Artikel V. (1) Die in den Landtag gewählten Abgeordneten (Landtagsabgeordnete) werden zur ersten Sitzung vom Landeshauptmann einberufen und haben sich zu der in der Einberufung bezeichneten Stunde in dem bezeichneten Sitzungssaale zu versammeln.
(2) Die Sitzung wird durch den Landeshauptmann eröffnet. Dieser ladet den Ältesten des Landtages ein, einstweilen den Vorsitz zu führen."

siehe hierzu auch die Kundmachung des steiermärkischen Landesrates vom 27. März 1919, LGBl. 15/1919, mit dem die Wahlen zum Landtag auf  Sonntag, 11, Mai 1919 ausgeschrieben wurden.

Durch Gesetz vom 15. September 1920 wurde der § 3 sowie die Art.

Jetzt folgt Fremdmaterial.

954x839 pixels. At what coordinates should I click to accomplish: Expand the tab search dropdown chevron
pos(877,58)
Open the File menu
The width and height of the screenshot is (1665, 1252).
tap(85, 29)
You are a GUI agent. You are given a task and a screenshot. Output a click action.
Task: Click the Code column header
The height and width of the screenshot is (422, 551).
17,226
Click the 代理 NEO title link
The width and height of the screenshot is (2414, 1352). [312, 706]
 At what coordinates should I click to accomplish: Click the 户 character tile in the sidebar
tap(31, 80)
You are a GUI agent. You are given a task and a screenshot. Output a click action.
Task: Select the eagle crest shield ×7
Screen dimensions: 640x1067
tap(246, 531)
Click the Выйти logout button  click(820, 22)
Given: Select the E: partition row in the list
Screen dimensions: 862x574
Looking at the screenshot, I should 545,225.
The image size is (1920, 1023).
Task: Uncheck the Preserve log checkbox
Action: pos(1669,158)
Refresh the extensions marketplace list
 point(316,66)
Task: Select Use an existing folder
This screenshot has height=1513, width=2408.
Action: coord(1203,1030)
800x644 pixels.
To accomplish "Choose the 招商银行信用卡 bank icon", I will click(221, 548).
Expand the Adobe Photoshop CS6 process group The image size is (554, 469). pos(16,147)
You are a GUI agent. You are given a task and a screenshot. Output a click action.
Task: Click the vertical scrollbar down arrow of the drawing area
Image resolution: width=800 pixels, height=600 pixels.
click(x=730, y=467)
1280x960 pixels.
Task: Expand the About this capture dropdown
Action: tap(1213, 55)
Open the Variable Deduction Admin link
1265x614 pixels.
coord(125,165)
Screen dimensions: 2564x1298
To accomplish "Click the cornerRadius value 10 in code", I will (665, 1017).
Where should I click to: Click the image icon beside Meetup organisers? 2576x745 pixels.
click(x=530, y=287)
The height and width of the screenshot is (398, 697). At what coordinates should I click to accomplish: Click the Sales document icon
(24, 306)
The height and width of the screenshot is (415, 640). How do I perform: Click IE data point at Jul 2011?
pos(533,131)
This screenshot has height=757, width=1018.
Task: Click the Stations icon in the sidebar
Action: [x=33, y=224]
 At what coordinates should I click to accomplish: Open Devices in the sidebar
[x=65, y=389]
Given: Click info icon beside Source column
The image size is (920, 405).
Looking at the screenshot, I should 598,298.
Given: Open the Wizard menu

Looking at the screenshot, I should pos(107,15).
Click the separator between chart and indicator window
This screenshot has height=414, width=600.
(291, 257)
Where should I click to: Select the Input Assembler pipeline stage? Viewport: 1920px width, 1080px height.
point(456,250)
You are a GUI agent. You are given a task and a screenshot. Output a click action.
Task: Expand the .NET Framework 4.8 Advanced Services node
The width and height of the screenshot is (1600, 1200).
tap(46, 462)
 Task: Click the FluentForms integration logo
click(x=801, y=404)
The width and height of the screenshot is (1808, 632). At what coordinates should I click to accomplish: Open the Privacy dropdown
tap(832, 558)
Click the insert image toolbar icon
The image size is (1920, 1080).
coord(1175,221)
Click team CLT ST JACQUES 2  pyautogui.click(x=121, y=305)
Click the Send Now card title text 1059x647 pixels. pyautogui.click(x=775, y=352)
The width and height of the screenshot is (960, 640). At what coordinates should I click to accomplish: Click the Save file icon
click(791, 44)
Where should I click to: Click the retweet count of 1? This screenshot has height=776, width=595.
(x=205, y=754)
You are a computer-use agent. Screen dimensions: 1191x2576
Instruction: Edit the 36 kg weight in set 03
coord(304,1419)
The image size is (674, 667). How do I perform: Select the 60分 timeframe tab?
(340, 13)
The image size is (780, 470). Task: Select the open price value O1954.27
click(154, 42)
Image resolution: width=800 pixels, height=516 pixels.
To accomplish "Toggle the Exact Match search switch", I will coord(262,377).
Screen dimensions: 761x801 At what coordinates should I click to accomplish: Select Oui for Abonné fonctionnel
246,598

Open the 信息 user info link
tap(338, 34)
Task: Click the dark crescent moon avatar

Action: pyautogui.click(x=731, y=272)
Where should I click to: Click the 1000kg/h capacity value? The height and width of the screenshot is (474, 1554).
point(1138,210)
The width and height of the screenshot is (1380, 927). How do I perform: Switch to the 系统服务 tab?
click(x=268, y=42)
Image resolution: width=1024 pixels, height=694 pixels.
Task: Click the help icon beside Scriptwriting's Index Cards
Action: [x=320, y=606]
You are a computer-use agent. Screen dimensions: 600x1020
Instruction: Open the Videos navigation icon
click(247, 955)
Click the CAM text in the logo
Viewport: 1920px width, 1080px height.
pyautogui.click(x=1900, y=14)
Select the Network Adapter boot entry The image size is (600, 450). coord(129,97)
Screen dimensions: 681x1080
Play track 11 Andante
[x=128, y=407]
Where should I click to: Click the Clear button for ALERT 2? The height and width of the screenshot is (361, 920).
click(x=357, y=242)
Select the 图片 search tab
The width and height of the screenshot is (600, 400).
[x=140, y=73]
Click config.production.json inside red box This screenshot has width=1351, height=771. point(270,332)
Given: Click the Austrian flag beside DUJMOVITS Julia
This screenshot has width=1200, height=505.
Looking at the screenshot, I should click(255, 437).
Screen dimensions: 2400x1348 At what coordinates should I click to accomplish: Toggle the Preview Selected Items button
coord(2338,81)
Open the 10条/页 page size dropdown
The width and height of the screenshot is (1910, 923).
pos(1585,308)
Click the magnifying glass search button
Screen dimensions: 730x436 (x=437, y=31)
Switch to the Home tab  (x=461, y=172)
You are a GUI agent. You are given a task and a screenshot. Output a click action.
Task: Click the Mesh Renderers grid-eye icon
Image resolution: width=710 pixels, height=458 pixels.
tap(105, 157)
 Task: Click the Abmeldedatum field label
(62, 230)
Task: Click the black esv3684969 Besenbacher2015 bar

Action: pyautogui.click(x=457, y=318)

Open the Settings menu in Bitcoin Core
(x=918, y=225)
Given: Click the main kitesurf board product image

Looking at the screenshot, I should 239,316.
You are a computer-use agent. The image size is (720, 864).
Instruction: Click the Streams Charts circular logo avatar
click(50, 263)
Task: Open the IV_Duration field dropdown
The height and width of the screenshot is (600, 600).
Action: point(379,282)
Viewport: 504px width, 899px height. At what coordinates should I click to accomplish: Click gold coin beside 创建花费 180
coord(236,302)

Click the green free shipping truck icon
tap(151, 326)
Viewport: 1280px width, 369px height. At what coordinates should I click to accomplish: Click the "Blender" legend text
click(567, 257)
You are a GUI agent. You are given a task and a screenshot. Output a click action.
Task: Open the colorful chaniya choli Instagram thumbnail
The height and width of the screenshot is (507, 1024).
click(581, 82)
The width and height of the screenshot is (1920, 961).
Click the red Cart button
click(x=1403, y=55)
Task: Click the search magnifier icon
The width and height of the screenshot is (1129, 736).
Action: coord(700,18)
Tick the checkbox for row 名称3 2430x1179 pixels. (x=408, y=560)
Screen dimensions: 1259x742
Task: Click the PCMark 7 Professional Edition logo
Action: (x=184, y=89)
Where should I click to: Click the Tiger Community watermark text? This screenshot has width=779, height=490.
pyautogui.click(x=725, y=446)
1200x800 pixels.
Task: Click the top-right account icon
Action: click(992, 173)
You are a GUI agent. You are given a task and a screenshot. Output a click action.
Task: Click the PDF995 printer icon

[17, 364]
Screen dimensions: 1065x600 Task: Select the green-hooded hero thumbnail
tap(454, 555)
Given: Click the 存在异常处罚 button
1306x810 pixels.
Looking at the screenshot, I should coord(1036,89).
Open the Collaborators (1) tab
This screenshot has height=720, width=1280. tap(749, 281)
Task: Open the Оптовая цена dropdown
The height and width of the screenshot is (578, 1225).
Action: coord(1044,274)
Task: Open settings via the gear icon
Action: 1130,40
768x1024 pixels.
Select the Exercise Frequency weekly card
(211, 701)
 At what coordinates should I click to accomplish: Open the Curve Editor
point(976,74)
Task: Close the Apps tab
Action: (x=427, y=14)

II bis V de Gesetzes vom 13. März 1919 faktisch durch folgende Bestimmung ersetzt:
"Artikel I. In den Landtag werden 70 Landtagsabgeordnete auf die Dauer von drei Jahren, vom Tage des Zusammentrittes des Landtages an gerechnet, nach dem System der Verhältniswahl in zwei Ermittlungsverfahren, und zwar 66 Abgeordnete im ersten Ermittlungsverfahren, 4 Abgeordnete im zweiten Ermittlungsverfahren, gemäß der einen Bestandteil dieses Gesetzes bildenden Landtagswahlordnung auf Grund des allgemeinen, gleichen, direkten und geheimen Wahlrechtes aller Staatsbürger ohne Unterschied des Geschlechtes gewählt, die am Tage der Wahlausschreibung in einer Gemeinde des Landes Steiermark ihren ordentlichen Wohnsitz haben und vor dem 1. Jänner des Kalenderjahres, in dem die Wahl stattfindet, das 20. Lebensjahr überschritten haben.
Artikel II. Die Wahl ist durch die Landesregierung auf einen Sonntag auszuschreiben.
Artikel III. Jeder gewählte Abgeordnete erhält von der Landeswahlbehörde (Wahlordnung § 9) einen Wahlschein, der ihn zum Eintritt in den Landtag berechtigt.
Artikel IV. (1) Die in den Landtag gewählten Abgeordneten werden zur ersten Sitzung vom Landeshauptmann innerhalb eines Monats nach der Wahl einberufen und haben sich zu der in der Einberufung bezeichneten Stunde in dem bezeichneten Sitzungssaale zu versammeln.
(2) Die Sitzung wird durch den Landeshauptmann eröffnet, der den Vorsitz bis zur Neuwahl des Landeshauptmannes zu führen hat."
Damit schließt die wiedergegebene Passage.